A partir de 2027, Reforma Tributária condiciona o aproveitamento de créditos sobre planos de saúde à previsão em acordo ou convenção coletiva
A partir de 1º de janeiro de 2027, a Reforma Tributária do consumo entrará em uma nova etapa de implementação, marcada pela extinção do PIS e da Cofins e pelo início da cobrança efetiva da Contribuição sobre Bens e Serviços, a CBS.
Por Veridiana Moreira Police, Giovanni Anderlini Rodrigues da Cunha, Luis Francisco Ros Matheus, Bruno Marques Santo, Milton Schivitaro Neto
A partir de 1º de janeiro de 2027, a Reforma Tributária do consumo entrará em uma nova etapa de implementação, marcada pela extinção do PIS e da Cofins e pelo início da cobrança efetiva da Contribuição sobre Bens e Serviços, a CBS. Essa mudança também afetará o tratamento tributário dos planos de assistência à saúde concedidos pelas empresas aos seus empregados e dependentes.

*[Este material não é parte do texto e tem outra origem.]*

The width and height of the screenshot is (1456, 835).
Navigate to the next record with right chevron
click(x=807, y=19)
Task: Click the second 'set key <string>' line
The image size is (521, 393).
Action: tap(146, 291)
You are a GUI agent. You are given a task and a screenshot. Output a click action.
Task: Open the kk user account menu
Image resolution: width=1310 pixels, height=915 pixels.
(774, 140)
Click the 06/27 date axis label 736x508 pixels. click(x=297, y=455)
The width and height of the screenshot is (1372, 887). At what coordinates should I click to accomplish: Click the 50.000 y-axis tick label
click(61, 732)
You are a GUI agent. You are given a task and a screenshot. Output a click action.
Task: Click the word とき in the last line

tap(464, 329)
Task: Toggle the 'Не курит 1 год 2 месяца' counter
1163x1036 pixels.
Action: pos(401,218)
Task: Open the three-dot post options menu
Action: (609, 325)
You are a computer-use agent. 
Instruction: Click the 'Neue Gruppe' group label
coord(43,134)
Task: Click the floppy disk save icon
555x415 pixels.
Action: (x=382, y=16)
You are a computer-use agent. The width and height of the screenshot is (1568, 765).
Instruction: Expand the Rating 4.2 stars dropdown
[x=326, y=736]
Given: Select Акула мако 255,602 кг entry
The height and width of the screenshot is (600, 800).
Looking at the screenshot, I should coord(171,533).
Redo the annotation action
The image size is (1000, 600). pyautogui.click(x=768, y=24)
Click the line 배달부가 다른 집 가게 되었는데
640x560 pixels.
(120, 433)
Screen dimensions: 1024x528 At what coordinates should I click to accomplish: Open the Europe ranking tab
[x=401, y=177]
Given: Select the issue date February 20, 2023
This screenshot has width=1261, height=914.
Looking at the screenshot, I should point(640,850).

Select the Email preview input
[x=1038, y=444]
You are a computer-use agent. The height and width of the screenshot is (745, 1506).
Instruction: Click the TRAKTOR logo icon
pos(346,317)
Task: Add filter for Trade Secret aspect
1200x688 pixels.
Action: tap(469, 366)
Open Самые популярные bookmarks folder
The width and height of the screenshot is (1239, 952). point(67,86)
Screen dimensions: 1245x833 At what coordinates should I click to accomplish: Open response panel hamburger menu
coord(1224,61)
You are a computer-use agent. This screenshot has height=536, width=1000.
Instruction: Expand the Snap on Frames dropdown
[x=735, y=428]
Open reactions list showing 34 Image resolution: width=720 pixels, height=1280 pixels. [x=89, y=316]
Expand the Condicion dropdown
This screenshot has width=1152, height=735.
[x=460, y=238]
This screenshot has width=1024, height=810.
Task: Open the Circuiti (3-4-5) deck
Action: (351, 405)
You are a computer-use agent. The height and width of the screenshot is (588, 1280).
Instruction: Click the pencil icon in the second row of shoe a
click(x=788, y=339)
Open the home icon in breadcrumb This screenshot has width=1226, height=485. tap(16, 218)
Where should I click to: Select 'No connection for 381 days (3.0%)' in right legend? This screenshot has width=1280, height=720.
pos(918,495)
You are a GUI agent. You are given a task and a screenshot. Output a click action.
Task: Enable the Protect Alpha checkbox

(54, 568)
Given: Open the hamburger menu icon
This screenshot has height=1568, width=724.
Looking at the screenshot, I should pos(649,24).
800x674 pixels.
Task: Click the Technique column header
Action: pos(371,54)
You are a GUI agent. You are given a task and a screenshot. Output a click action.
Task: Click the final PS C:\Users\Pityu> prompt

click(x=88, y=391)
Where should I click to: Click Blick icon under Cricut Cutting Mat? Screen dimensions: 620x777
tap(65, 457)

Nesse contexto, a Lei Complementar nº 214/2025 estabelece, como regra geral, que os bens e serviços fornecidos aos empregados de forma gratuita ou por valor inferior ao de mercado são considerados de uso ou consumo pessoal, o que impede o aproveitamento de créditos pela empresa contratante.
Contudo, o artigo 57, § 3º, alínea “f”, da Lei Complementar prevê uma exceção específica para os serviços de planos de assistência à saúde destinados aos empregados e seus dependentes.
Para que o creditamento seja admitido, o benefício deverá ser concedido em decorrência de acordo ou convenção coletiva de trabalho ou concedido em valor igual ao de mercado, leia-se, integralmente custeado pelo empregado, o que não acontece na significativa maioria das empresas.
Assim, a concessão do plano apenas por política interna, regulamento empresarial ou liberalidade da empresa pode não ser, e provavelmente não será em razão da discussão que teremos em relação ao ponto de dúvidaacima, suficiente para viabilizar o crédito de CBS e IBS.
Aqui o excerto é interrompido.